* Exercise
Print, word for word, the part of the blood donation text that opens with the words containing "Every two seconds" and closes with "to three people.".

* Text block

The theme of this year's Blood Donor Day is ‘Every blood donor is a hero.' Countries across the globe observe World Blood Donor to raise awareness of the need for safe blood and blood products. “This day is for donors. It is dedicated to them for their act of kindness that can save someone's life,” says Ramesh S. of friends2support.com an NGO that actively works to promote blood donation. The day is dedicated to celebrate the birthday of Nobel Prize winner Karl Landsteiner, the creator of ABO blood group system. Blood Donor Day goes against the idea of selling blood and was first held in the year 2005. Talking about the need for more awareness, a donor says, “the idea isn't just about blood donation. It is about making safe blood available.”
There are several organisations that arrange blood donation camps every year and these organisations urge people to approach genuine donation organisations for proper handling of blood and also to see that the blood you have donated is properly channelised.
“I understood the need for blood donation when I was ill and needed blood. My sister organised her friends and colleagues for the units I needed. I have recovered fully and as my blood components improve, I will make sure to donate blood,” says Sarbari Deb, a web designer.
Facts about blood donation
Every year our nation requires about 4 crore units of blood, out of which only a meagre 40 lakh units of blood are available.
The gift of blood is the gift of life.
There is no substitute for human blood.
Every two seconds someone needs blood.
More than 38,000 blood donations are needed every day.
A total of 30 million blood components are transfused each year.
The average red blood cell transfusion is approximately 3 pints.
The blood type most often requested by hospitals is Type O.
Sickle cell patients can require frequent blood transfusions throughout their lives.
More than 1 million new people are diagnosed with cancer each year. And many of them will need blood, sometimes daily, during their chemotherapy treatment.
A car accident victim can require as many as 100 units of blood.
Facts about blood donors
The reason donors cite for giving blood is because they ‘want to help others'.
Two most common reasons cited by people who don't give blood are: “Never thought about it” and “I don't like needles”.
One donation can help save the lives of up to three people.

* Provided data
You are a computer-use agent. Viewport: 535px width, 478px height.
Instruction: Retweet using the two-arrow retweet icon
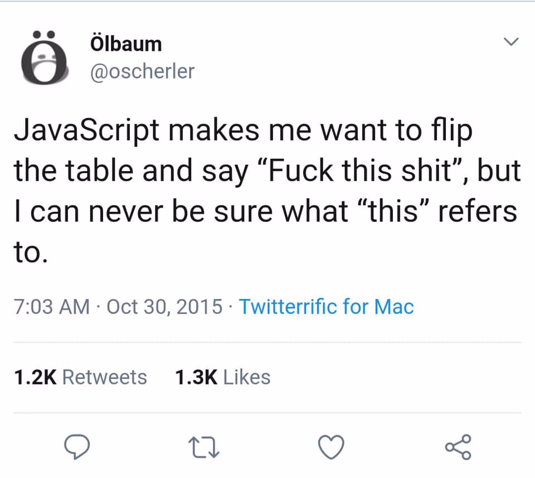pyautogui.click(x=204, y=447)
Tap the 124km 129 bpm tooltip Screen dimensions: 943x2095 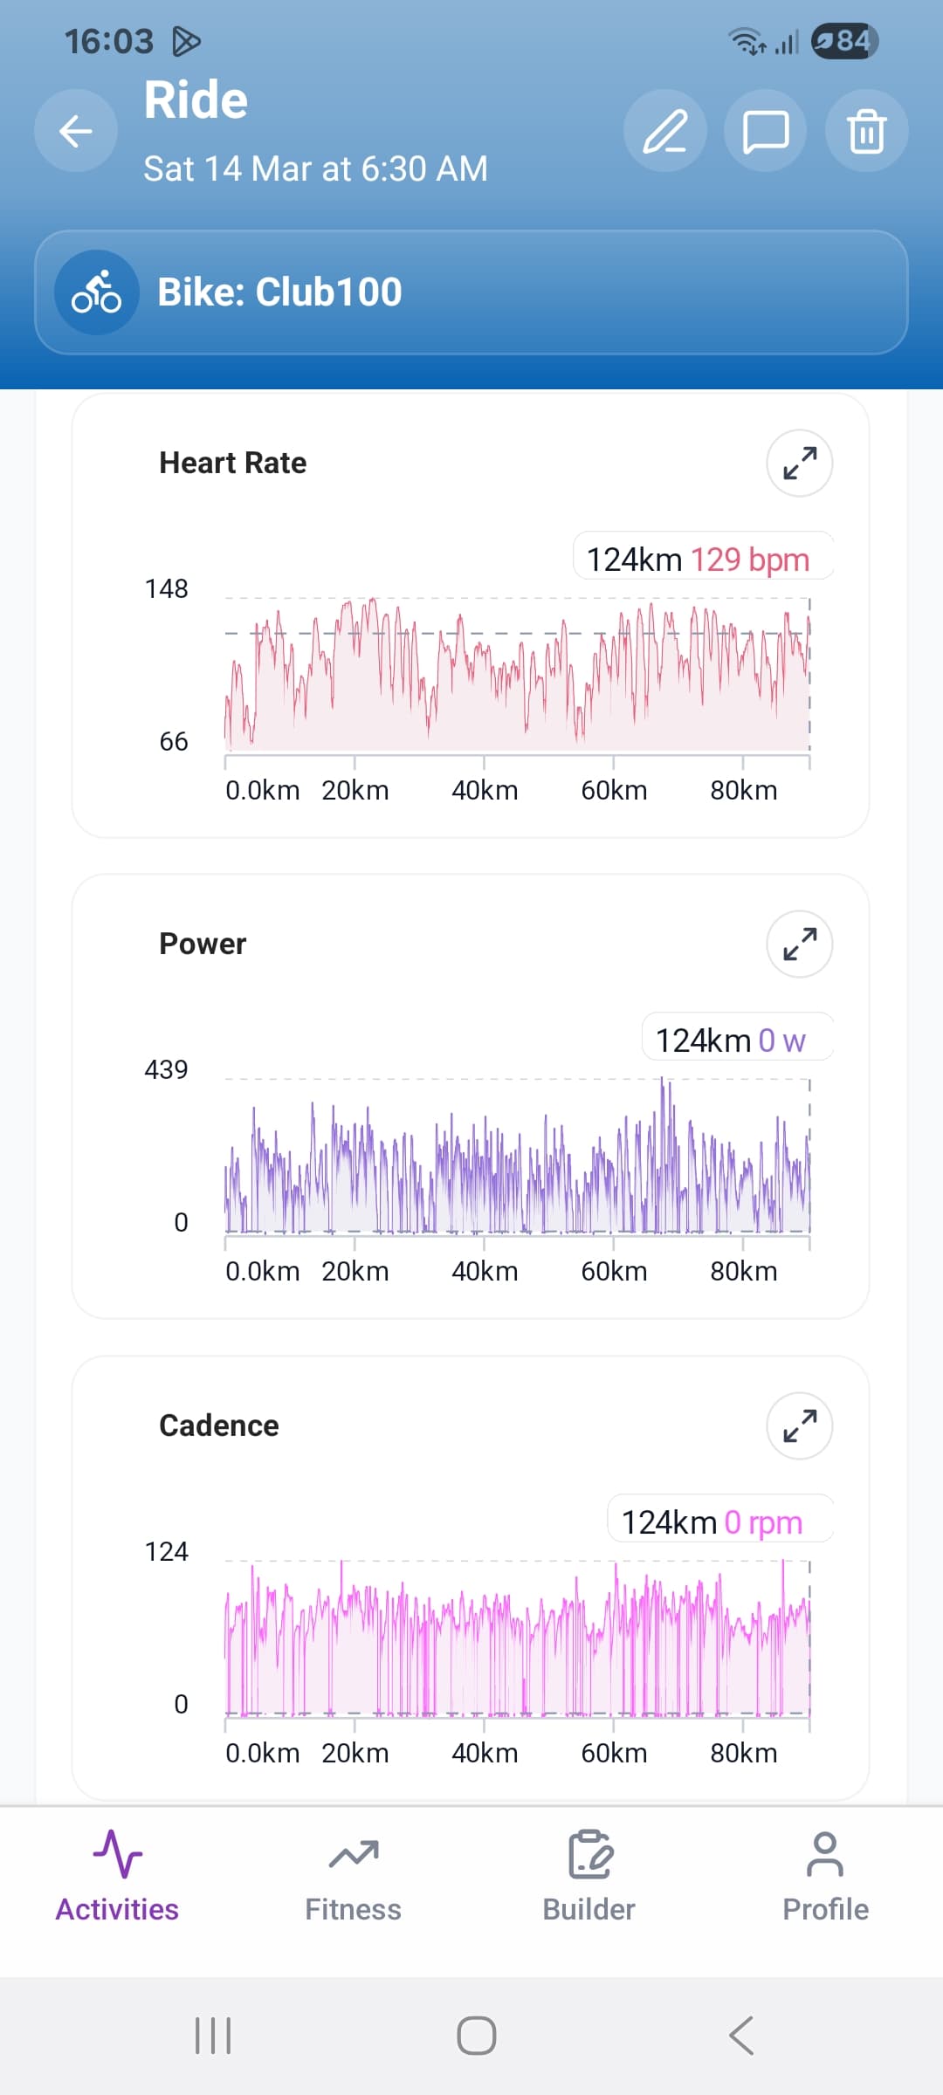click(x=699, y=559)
==
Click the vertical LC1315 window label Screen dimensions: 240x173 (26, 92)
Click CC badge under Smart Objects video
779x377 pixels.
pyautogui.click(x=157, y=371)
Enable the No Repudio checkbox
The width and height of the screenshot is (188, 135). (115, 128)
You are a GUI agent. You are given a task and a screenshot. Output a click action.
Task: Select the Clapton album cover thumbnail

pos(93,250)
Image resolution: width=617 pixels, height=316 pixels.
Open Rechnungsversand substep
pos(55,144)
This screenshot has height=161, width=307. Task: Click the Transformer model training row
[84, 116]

* Exercise output
Every two seconds someone needs blood.
More than 38,000 blood donations are needed every day.
A total of 30 million blood components are transfused each year.
The average red blood cell transfusion is approximately 3 pints.
The blood type most often requested by hospitals is Type O.
Sickle cell patients can require frequent blood transfusions throughout their lives.
More than 1 million new people are diagnosed with cancer each year. And many of them will need blood, sometimes daily, during their chemotherapy treatment.
A car accident victim can require as many as 100 units of blood.
Facts about blood donors
The reason donors cite for giving blood is because they ‘want to help others'.
Two most common reasons cited by people who don't give blood are: “Never thought about it” and “I don't like needles”.
One donation can help save the lives of up to three people.